3. Hardin asserts that defendants Brock & Scott PLLC and Benjamin A. Barco are "debt collectors" but makes no allegations that either engaged in conduct that violates the FDCPA. See Am. Compl. ¶¶ 32-42. Thus, Hardin fails to plausibly allege an FDCPA claim against them.
4. See also Newton v. Nationstar Mortg. LLC., No. 7:14-CV-16-D, 2015 WL 3413256, at *2 (E.D.N.C. May 26, 2015) (unpublished); Carmichael, 2014 WL 7205099, at *4; Oketch v. JPMorgan Chase & Co., Inc., No. 3:12-CV-00102, 2012 WL 2155049, at *4 (W.D.N.C. June 13, 2012) (unpublished); Merrill Lynch Bus. Fin. Servs., Inc. v. Cobb, No. 5:07-CV-129-D, 2008 WL 6155804, at *3 (E.D.N.C. Mar. 18, 2008) (unpublished).

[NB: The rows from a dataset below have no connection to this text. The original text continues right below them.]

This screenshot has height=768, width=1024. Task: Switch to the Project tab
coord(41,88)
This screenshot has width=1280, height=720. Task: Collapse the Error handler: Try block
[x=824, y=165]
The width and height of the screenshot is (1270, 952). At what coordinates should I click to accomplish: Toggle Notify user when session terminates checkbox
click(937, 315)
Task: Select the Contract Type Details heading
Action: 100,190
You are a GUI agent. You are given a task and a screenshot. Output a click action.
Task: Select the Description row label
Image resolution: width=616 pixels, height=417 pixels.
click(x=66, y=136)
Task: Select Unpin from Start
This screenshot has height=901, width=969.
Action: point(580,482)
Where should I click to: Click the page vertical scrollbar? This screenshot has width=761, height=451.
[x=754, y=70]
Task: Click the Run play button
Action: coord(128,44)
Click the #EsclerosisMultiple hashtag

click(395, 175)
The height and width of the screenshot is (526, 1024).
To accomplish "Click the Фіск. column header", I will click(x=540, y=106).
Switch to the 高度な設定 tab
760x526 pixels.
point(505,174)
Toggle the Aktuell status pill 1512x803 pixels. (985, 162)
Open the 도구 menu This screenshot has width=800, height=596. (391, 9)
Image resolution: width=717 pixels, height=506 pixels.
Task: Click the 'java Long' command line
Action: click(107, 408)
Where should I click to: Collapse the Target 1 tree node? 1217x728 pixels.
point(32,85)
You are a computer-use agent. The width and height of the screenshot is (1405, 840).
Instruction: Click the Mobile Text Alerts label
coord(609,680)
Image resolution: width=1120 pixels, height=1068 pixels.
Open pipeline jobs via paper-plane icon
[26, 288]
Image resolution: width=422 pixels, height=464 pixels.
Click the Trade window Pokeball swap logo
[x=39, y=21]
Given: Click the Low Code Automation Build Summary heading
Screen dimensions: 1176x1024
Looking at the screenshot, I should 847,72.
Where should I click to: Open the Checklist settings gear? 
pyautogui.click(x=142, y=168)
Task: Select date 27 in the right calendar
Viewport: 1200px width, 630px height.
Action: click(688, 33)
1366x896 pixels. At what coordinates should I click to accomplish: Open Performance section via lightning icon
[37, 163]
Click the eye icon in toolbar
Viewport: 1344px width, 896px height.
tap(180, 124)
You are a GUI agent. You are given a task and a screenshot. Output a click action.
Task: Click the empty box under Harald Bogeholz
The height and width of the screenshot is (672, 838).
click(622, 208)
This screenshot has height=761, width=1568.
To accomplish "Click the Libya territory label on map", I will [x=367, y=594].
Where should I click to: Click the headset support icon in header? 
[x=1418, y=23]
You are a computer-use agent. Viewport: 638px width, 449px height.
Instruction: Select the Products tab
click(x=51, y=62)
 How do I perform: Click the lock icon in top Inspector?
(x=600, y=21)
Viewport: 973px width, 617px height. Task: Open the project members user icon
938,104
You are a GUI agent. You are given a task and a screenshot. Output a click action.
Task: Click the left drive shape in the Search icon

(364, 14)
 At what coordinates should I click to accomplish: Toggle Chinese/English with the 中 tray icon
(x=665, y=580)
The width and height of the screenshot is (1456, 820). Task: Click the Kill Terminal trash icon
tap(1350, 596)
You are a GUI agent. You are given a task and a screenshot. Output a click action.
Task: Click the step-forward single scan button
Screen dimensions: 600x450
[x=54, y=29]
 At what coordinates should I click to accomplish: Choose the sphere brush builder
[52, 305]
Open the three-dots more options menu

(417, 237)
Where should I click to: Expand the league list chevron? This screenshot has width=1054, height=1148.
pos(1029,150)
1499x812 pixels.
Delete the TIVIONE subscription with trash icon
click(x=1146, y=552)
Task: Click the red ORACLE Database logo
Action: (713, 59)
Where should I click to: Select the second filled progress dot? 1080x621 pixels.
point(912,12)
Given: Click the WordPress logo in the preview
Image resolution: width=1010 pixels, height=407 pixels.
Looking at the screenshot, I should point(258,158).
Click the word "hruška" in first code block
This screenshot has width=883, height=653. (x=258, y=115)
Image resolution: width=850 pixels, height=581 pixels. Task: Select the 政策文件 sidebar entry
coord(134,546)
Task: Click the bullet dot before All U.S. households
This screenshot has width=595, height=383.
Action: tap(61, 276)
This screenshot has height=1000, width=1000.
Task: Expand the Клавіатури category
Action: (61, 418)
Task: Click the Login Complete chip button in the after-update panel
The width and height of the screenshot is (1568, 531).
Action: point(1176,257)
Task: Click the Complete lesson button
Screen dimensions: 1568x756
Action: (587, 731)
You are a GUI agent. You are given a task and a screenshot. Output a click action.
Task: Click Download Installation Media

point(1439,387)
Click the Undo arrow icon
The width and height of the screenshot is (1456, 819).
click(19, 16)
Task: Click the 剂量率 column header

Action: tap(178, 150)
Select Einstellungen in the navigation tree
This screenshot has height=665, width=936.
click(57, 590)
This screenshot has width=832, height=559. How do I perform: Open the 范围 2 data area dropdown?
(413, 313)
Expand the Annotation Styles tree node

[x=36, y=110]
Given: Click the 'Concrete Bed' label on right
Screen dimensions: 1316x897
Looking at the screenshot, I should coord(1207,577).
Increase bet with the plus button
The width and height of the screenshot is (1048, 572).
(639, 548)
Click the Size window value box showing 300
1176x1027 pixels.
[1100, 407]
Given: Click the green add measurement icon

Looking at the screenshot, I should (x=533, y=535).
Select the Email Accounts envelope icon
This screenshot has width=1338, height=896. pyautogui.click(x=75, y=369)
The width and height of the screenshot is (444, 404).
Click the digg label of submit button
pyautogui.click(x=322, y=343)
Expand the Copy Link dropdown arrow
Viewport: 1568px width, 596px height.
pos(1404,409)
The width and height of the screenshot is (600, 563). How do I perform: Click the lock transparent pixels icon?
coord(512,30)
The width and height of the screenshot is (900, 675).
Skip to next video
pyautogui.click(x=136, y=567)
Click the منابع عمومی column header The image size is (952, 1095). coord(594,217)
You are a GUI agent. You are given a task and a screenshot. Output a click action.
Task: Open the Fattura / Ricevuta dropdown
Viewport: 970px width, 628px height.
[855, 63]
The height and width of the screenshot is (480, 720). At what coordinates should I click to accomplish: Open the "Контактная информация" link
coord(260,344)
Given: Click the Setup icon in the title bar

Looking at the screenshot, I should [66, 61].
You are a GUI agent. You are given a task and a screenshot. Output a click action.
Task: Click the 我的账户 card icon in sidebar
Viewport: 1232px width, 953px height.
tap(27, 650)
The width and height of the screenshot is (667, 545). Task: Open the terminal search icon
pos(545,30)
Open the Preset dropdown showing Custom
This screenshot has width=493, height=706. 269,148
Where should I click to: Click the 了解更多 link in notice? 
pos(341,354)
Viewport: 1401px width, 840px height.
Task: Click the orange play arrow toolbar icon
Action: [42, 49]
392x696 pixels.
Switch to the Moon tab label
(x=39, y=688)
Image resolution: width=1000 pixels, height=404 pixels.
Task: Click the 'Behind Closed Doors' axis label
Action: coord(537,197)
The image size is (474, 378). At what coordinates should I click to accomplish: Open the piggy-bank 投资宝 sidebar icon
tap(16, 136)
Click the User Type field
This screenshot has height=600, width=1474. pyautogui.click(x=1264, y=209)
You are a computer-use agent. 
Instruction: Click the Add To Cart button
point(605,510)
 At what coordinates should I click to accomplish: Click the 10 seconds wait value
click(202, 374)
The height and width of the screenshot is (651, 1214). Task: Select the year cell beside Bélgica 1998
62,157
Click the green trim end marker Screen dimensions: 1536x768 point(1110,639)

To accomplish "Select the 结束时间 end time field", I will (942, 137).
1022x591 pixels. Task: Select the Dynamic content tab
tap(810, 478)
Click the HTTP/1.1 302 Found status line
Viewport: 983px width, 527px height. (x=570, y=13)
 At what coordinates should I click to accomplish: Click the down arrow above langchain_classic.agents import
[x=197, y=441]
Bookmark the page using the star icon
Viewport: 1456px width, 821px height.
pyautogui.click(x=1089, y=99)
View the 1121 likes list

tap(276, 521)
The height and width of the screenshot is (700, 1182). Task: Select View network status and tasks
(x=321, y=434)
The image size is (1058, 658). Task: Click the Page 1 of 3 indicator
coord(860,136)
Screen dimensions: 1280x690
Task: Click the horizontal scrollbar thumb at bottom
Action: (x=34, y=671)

5. See also, Wiggins, 2015 WL 3952332, at *3; Newton, 2015 WL 3413256, at *2-3; Carmichael, 2014 WL 7205099, at *4; Boyter, 2013 WL 1349283, at *3-6; Lev. Bank of Am., N.A., No. 3:12CV678-RJC-DSC, 2013 WL 139763, at *2 (W.D.N.C. Jan. 10, 2013) (unpublished), R&R adopted, 2013 WL 632298 (W.D.N.C. Feb. 20, 2013) (unpublished); Adolphe, 2012 WL 5873308, at *9; Mixon v. Wells Fargo Home Mortg., No. 3:12-CV-77-RJC-DLH, 2012 WL 1247202, at * 1-3 (W.D.N.C. Apr. 13, 2012) (unpublished); Friscia v. Bank of Am., N.A., 775 S.E.2d 36, 2015 WL 3490083, at *3-5 (N.C. Ct. App. 2015) (unpublished table opinion).